▶ _Exercise goal_
Arrange the records from the line containing "Filter by pinned" through the end of the records as a two-column CSV with the columns task and answer. Give one row for each record, put each value in a single quoted field, and replace any line breaks with spaces.

════════

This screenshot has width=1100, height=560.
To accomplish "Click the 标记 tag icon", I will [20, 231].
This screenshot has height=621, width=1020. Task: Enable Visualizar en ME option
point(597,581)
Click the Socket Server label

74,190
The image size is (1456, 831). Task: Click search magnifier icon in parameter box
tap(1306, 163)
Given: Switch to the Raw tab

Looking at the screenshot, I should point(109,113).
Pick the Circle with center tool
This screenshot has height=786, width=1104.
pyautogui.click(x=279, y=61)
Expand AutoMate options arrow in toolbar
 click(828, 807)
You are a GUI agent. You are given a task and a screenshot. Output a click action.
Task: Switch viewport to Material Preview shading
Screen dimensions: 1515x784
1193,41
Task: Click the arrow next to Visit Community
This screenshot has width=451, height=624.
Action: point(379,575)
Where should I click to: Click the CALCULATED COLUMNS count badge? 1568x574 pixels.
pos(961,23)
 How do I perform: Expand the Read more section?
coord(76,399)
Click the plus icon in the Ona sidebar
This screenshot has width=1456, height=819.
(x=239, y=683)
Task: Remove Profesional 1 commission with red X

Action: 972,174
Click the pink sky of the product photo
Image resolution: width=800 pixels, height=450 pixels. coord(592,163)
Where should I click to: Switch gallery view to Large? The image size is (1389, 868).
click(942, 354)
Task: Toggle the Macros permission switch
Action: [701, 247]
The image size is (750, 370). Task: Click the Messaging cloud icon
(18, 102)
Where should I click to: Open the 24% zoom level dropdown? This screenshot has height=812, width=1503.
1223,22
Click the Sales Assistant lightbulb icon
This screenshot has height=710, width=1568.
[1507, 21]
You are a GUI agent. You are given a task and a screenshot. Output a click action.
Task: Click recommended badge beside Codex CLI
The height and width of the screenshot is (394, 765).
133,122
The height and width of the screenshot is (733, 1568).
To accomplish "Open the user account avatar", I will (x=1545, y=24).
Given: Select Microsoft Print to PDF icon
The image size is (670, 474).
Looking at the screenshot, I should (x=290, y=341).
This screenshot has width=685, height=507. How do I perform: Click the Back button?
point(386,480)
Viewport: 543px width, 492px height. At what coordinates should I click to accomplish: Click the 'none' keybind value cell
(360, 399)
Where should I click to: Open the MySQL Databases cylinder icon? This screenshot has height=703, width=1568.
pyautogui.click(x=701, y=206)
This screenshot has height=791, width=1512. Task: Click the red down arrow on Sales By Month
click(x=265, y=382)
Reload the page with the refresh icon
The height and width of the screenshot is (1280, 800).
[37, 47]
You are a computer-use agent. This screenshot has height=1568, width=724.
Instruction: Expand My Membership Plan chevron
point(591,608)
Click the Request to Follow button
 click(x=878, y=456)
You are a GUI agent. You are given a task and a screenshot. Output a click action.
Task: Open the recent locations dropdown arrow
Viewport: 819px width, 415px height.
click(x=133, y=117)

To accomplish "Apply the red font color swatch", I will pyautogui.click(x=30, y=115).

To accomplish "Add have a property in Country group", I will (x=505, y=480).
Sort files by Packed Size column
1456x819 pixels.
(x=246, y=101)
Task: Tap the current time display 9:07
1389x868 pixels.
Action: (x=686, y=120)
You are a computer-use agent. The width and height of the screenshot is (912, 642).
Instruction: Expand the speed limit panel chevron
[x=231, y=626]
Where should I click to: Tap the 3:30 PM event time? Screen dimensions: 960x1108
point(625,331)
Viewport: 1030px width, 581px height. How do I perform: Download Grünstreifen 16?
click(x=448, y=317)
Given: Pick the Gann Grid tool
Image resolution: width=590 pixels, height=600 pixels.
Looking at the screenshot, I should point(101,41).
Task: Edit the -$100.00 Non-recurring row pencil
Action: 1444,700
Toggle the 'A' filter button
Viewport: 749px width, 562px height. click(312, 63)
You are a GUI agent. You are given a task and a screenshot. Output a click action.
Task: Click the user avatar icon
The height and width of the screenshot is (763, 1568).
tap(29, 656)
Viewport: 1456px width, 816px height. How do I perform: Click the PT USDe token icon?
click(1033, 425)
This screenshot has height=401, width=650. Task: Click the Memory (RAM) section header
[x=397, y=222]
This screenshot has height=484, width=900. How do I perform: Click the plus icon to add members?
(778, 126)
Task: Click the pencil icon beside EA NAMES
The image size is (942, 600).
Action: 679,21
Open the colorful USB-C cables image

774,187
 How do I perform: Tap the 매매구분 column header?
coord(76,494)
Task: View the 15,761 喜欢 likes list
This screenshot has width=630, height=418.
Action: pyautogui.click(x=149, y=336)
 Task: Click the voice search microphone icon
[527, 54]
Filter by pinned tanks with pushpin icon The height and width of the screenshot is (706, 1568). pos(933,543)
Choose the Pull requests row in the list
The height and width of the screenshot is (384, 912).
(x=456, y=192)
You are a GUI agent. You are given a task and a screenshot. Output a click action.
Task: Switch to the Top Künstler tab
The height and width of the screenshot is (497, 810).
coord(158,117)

════════

▶ _Correct answer_
task,answer
"Filter by pinned tanks with pushpin icon The height and width of the screenshot is (706, 1568).","pos(933,543)"
"Choose the Pull requests row in the list The height and width of the screenshot is (384, 912).","(x=456, y=192)"
"You are a GUI agent. You are given a task and a screenshot. Output a click action. Task: Switch to the Top Künstler tab The height and width of the screenshot is (497, 810).","coord(158,117)"